**Goal of the exercise:** Transcribe the entries below verbatim, from the line with "Enable the Stress" to the line with "click(x=52, y=129)", including both of those lines.

**Given data:**
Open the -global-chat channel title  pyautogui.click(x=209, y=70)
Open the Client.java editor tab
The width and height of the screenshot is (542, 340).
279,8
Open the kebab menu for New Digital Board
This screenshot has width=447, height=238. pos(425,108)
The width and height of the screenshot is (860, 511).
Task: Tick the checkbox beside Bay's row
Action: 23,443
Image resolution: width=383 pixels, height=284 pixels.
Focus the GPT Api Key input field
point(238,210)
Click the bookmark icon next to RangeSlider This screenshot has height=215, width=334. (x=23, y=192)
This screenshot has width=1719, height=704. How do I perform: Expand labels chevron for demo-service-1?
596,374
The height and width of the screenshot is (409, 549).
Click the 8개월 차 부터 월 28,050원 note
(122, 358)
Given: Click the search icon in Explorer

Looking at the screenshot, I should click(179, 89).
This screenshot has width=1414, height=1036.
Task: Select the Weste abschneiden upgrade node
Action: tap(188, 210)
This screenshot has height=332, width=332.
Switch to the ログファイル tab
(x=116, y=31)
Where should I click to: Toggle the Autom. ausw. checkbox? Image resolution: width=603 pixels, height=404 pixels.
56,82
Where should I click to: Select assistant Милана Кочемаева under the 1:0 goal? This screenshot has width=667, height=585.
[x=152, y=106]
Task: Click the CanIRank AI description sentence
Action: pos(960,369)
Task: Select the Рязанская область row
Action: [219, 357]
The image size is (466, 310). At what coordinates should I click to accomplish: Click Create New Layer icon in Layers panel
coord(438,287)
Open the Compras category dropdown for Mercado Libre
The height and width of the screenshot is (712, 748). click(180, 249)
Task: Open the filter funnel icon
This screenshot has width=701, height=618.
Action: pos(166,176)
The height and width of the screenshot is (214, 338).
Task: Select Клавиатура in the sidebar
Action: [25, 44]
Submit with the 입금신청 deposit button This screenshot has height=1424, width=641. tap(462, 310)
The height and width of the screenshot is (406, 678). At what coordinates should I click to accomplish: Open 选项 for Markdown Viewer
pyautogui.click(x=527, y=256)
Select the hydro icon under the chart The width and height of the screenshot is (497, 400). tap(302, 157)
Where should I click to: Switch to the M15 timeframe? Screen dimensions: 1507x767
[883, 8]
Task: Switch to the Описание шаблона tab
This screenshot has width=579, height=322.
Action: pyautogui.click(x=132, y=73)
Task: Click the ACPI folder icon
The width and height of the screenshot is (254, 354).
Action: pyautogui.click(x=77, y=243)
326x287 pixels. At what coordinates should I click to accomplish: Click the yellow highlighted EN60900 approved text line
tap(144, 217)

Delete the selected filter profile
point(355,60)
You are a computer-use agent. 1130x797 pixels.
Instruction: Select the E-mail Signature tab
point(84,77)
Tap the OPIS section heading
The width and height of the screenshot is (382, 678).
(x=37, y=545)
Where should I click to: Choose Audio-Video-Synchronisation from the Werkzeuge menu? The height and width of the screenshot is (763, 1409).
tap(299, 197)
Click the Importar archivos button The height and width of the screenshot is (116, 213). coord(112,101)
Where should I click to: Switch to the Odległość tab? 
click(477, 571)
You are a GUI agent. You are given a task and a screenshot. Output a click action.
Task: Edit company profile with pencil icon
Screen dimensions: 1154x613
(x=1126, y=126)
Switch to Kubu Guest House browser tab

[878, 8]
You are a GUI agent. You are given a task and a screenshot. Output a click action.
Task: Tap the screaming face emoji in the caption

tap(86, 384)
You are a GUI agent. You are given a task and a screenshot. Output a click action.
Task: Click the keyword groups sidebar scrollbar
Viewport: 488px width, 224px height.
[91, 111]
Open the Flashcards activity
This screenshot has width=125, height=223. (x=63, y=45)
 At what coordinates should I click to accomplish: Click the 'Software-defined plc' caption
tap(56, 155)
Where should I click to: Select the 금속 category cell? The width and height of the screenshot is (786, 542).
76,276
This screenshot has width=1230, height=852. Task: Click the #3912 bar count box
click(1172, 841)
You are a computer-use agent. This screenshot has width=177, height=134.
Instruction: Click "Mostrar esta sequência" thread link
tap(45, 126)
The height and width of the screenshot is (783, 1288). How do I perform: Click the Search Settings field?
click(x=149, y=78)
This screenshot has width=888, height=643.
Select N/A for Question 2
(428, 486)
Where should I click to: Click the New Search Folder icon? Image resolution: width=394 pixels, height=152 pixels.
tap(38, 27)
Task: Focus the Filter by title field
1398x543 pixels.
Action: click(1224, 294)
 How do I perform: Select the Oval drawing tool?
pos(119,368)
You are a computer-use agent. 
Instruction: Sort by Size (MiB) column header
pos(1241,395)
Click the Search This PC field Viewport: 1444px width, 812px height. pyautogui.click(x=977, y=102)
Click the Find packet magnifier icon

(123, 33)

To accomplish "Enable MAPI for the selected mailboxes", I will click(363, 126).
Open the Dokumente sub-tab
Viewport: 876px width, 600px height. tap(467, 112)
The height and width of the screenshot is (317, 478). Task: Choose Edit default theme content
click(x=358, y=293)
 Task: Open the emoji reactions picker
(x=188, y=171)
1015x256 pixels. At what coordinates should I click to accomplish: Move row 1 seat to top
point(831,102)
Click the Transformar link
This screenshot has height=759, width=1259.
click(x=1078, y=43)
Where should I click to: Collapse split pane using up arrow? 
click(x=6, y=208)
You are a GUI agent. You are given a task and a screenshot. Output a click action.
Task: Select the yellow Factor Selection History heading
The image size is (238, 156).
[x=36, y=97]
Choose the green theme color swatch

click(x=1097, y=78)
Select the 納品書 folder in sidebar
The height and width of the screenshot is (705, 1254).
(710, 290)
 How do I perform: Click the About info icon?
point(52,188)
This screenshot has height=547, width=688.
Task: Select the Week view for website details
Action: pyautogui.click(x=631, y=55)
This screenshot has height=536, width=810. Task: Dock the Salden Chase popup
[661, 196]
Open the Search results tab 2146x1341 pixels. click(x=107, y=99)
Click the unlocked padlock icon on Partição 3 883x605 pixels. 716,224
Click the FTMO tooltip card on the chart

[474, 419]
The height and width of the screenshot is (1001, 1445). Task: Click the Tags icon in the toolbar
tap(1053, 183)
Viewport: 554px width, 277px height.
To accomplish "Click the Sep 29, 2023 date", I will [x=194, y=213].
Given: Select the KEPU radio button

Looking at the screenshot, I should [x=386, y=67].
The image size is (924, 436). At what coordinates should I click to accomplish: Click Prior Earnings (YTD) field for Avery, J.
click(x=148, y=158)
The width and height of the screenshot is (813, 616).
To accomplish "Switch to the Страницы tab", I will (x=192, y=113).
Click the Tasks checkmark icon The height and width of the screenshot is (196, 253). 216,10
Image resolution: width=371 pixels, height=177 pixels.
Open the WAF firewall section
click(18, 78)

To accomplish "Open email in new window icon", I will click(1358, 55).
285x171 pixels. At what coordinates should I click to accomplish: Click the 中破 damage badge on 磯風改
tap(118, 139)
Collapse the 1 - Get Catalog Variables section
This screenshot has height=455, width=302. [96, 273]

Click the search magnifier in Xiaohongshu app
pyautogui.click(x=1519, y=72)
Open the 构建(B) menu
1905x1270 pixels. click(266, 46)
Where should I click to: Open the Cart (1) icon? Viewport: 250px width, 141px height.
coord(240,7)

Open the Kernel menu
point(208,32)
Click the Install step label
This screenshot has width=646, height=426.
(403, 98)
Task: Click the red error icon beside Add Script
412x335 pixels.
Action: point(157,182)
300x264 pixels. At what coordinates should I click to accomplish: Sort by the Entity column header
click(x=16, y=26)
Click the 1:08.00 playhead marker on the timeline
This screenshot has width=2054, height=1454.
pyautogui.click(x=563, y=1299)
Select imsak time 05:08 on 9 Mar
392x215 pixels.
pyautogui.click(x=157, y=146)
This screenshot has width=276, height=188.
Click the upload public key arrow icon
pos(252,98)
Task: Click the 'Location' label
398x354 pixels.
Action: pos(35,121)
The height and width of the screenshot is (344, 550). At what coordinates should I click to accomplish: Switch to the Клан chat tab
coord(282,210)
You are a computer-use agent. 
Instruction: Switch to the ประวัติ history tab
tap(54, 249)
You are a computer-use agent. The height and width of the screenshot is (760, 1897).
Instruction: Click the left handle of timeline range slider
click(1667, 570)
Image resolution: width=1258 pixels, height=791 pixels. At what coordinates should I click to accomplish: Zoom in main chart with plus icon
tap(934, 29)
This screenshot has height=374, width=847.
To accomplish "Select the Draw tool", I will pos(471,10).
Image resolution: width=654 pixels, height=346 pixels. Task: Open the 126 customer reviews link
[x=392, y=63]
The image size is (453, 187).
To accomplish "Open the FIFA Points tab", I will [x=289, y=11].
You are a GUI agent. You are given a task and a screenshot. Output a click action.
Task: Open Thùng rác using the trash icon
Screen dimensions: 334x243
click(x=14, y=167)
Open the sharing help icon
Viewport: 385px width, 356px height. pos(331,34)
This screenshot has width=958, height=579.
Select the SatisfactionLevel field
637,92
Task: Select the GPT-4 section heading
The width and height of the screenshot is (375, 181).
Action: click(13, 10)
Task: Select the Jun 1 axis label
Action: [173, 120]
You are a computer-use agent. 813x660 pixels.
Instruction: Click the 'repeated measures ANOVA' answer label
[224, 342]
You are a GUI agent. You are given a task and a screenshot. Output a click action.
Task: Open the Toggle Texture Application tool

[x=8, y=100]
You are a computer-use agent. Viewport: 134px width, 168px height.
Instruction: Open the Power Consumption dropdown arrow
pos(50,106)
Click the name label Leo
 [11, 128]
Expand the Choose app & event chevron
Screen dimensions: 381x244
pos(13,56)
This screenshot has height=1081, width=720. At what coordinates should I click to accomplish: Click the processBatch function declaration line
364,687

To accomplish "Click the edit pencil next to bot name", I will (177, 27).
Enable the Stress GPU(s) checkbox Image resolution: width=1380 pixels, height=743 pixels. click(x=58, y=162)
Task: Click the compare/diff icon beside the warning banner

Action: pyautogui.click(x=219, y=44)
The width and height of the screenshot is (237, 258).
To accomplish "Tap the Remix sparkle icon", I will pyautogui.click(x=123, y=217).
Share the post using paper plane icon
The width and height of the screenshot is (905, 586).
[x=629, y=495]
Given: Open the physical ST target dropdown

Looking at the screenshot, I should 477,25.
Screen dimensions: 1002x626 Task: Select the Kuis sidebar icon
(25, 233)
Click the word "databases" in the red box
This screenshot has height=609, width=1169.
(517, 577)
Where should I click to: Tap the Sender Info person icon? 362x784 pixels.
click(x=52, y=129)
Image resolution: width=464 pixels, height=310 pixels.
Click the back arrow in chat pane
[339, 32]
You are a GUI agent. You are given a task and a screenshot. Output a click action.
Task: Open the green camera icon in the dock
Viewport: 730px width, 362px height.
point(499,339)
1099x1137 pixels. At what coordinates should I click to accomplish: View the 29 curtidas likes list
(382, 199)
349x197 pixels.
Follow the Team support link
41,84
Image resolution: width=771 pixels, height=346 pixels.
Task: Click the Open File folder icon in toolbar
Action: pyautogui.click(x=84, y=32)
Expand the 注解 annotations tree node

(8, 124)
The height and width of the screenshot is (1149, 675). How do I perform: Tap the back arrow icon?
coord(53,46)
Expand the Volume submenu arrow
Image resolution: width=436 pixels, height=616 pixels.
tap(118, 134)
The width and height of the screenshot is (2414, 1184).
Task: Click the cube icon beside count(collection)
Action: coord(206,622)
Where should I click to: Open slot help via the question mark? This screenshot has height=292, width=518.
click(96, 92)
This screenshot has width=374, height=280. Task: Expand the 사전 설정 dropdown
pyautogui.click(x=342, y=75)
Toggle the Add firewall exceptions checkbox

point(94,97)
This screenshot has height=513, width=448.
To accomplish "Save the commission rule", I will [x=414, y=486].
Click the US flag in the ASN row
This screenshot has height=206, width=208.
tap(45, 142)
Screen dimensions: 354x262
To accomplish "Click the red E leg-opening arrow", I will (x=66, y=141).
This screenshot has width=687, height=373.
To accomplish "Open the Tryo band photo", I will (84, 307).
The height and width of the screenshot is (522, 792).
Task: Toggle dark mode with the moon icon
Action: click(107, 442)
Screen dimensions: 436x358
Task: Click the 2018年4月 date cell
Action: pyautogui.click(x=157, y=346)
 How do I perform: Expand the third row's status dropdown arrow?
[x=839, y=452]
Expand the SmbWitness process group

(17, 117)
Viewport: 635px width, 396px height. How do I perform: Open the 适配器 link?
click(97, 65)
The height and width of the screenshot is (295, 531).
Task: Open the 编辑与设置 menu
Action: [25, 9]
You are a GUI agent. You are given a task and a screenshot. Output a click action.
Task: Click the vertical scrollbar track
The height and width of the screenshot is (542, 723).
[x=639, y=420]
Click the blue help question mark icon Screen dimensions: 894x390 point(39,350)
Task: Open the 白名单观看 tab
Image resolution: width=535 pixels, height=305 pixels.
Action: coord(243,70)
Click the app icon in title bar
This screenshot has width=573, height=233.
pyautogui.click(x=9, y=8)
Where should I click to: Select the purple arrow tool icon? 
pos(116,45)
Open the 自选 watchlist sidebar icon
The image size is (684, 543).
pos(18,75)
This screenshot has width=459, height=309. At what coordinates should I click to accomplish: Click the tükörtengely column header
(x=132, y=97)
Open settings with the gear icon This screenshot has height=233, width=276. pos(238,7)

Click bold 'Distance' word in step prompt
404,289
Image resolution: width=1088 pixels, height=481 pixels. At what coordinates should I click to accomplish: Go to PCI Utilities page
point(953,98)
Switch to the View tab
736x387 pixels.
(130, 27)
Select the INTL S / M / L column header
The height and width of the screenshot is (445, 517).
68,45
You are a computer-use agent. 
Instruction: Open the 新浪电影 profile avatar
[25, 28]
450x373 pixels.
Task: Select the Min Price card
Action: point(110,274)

**The result:**
Enable the Stress GPU(s) checkbox Image resolution: width=1380 pixels, height=743 pixels. click(x=58, y=162)
Task: Click the compare/diff icon beside the warning banner

Action: pyautogui.click(x=219, y=44)
The width and height of the screenshot is (237, 258).
To accomplish "Tap the Remix sparkle icon", I will pyautogui.click(x=123, y=217).
Share the post using paper plane icon
The width and height of the screenshot is (905, 586).
[x=629, y=495]
Given: Open the physical ST target dropdown

Looking at the screenshot, I should 477,25.
Screen dimensions: 1002x626 Task: Select the Kuis sidebar icon
(25, 233)
Click the word "databases" in the red box
This screenshot has height=609, width=1169.
(517, 577)
Where should I click to: Tap the Sender Info person icon? 362x784 pixels.
click(x=52, y=129)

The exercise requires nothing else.